Provare a orientarsi nello spazio indossando occhialini che simulano l’ipovisione, chiedere aiuto per camminare bendati, correre seguendo un suono, correre a coppie lasciandosi guidare da un compagno e imparare a riconoscere le proprie sensazioni di paura, fiducia, inadeguatezza e coraggio. E infine – attraverso la condivisione di testimonianze dirette, riflettere sulla possibilità di ciascuno di provare a superare i propri limiti avendo fiducia in sé e negli altri a cui possiamo chiedere l’aiuto di cui sentiamo di avere bisogno. Tutto questo è stato alla base delle attività proposte a scuola insieme a Valentina Marchesi (psicologa dello sport dello staff SportivaMente), a Carlotta Piergiovanni (psicologa) e alla bella rete di collaborazione tra Festival, docenti di educazione fisica (un grazie particolare alla prof. Paola Balestrazzi) oltre al prezioso sostegno della dirigente scolastica Sabrina Paganelli.

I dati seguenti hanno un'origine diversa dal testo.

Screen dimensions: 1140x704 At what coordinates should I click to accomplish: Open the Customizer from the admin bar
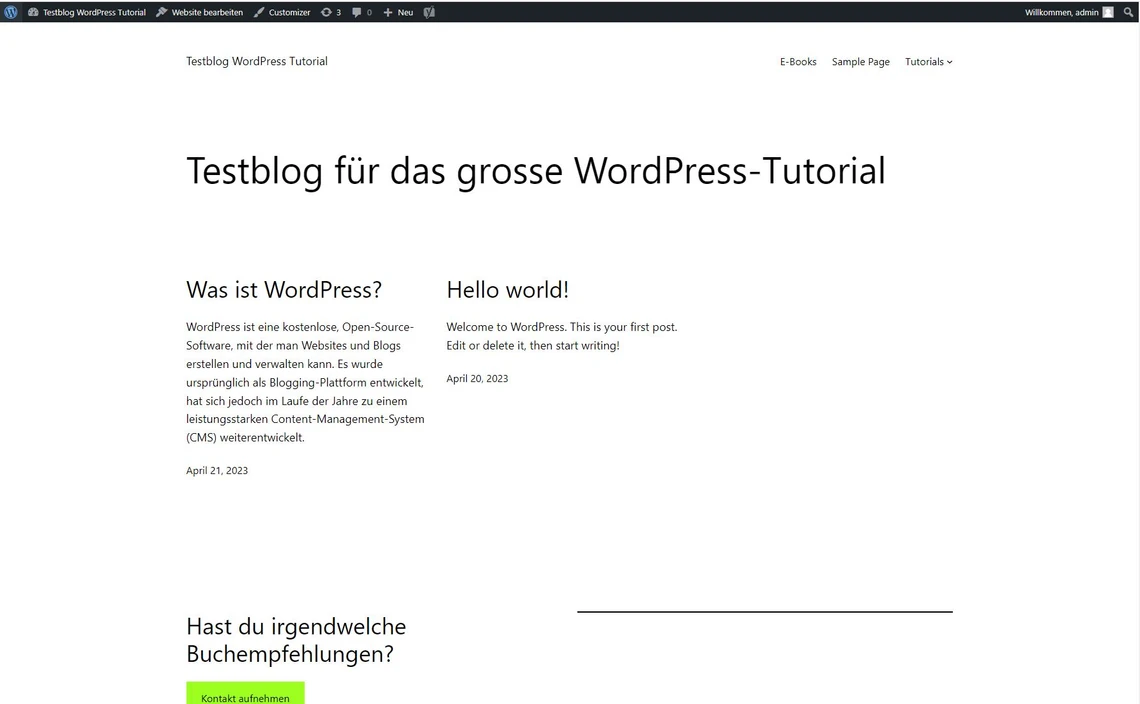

“E’ stata un’esperienza di grande valore per noi – raccontano le conduttrici – perché i ragazzi ci hanno accolte e ascoltate, e si sono messi in gioco ognuno coi suoi tempi e le sue modalità per fare propri i messaggi che stavamo condividendo con loro. Quindi il nostro GRAZIE più grande – concludono – va sempre e comunque ai ragazzi, che speriamo di rivedere alla Run 5,30 Yellow Edition e a tutti gli altri eventi del Festival Sportivamente”.